From Front Porch to Back Seat: Courtship in Twentieth-Century America
L**R
An Acedemic History of Dating From 1900-1960
Dating is something that is so ubiquitous to society that it almost goes unnoticed. Almost everyone has done it with varying amounts of success and if we are lucky it even ends in finding a lifetime partner. But dating like most human institutions is an amorphous idea that has changed with society and the attitudes customs around gender and the proper role of men and women in society. In her book, Baily seeks to trace how this institution has changed over time arguing that to understand dating you also have to understand the changes in the economy and the expected roles of men and women in that changing economy. To take on this vast subject Baily focuses on middle-class cis-gendered white young people during this time period and relies heavily on advice columns college newspapers as well as letters and interviews from young people at the time. She also covers young teens just starting to date to a lesser extent. The main conclusion Baily reaches is that dating changed with changing patterns of consumption which resulted in different expectations of behavior from each partner. An activity originally thought of as courting and centered in the woman's home giving her and her parents more control over the activity would shift outside the home to a more public setting giving more license to the man. As the name suggests this would often lead to fooling around in parked cars which developed their own expectations often putting an undue burden on the lady.The author does a good job of using the sources to tease out the changing attitudes on dating and courtship and while many of the attitude and view on relations between the sexes that she cites seem extremely dated and even dangerous in our time period, the author does a good job of putting them in their proper historical context and the criticism that was leveled at them during that time.

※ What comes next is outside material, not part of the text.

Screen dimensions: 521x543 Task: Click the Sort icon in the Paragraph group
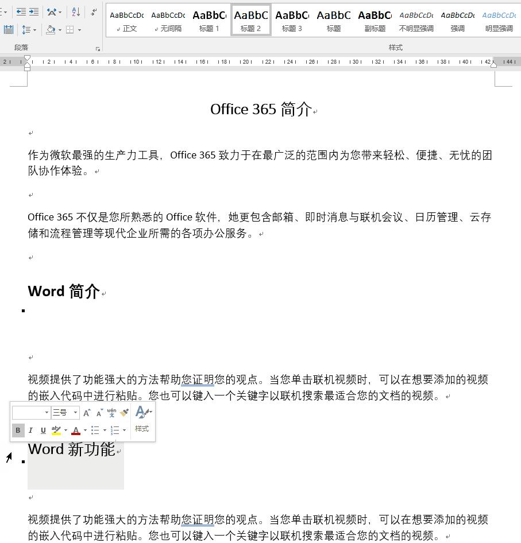coord(76,12)
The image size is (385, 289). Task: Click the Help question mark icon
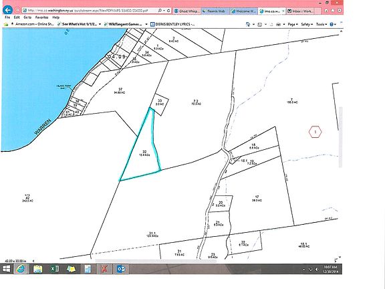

I would have liked to see her research expanded out to other groups such as working-class young people and non-white young people but I am not sure the available sources would have allowed this and the author makes clear from the beginning that her study will not cover these topics. As far as I can tell there are not a lot of books on the history of dating but this one is a very good one that is well researched and written and that will hopefully spark more research in this field.
J**Y
Another world
This book represents excellent, perceptive work. It puts in sharp contrast that world of courting in the 30s-60s vis a' vis the current world of social media facilitated relating, hook ups and the like.
C**.
Three Stars
good
A**Y
Could have used a larger scope
I appreciate that Bailey mines through a lot of popular culture in describing attitudes about courtship in this book, but I would have liked to have seen more research that delves into the larger trends she touches upon very briefly here. She argues that courtship became seen in economic terms as it went from a private ritual to a public activity-- were there other rituals that followed similar paths? Exactly how influential was Freudian theory on sexuality for the typical college co-ed?I'm particularly interested in the history of the teenager, which this book was mildly helpful for. If you're more interested in gender relations or 20th-century American culture, you may find this work more meaningful.
R**N
well executed on an intriguing topic
Bailey does a few things rather well in this book. Courtship and dating makes for an interesting study in the ways in which our culture has changed over the course of the 20th century (although as another reviewer pointed out, an update in which she discusses developments of the 90s would be most welcomed). Her writing is clear, and it's a quick and satisfying read in cultural history. This is one where the title sums up the book nicely, so if you're intrigued, it's probably a good one for you.
A**E
Informative but it's not light reading.
I read this as part of my regular research for entries that'll be posted on my blog, [...]This book, by far, is the most informative and well-researched one yet.As I implied in my Review Title, the book is written in a very academic style and abounds in footnotes.
J**E
Courtship is America
A change of courtship occurred from the 1920s and 1940s was the shift from the girl's household to the vechile and away from the watchful eyes of the community. It was a change from sitting at the parlors at the girl's family. A boy would have to be invited to a girl's house causing the woman to have the authority and control, but those things changed. A boy could not go to a girl's house without her permission, but at times changed the guy began to take the authority from the girl. Dating was what was causing the changes of courtship. It moved the girl and the boy outside the home and created a shift from the parlor at the girl's house. Examples would be the replacing of the girl's house with the car.Bailey's book is great for reading and will take only a day to finish (143 pages). Also, it is a really nice looking book. It covers the roles of consumption and competition in courtship, and the understanding that courtship has changed in American society. I give the book four stars.
C**L
An Interesting Historical Perspective
Ms Bailey writes of 20th century courtship from the 1920's or so onwards. Discussing those elements that changed social conventions and permissible actions (such as the car) she vividly discusses the evolution of courtship, and with it sexuality throughtout the 20th century. A fun read for kicks, and a fabulous resource for historians researching the evolution in dating.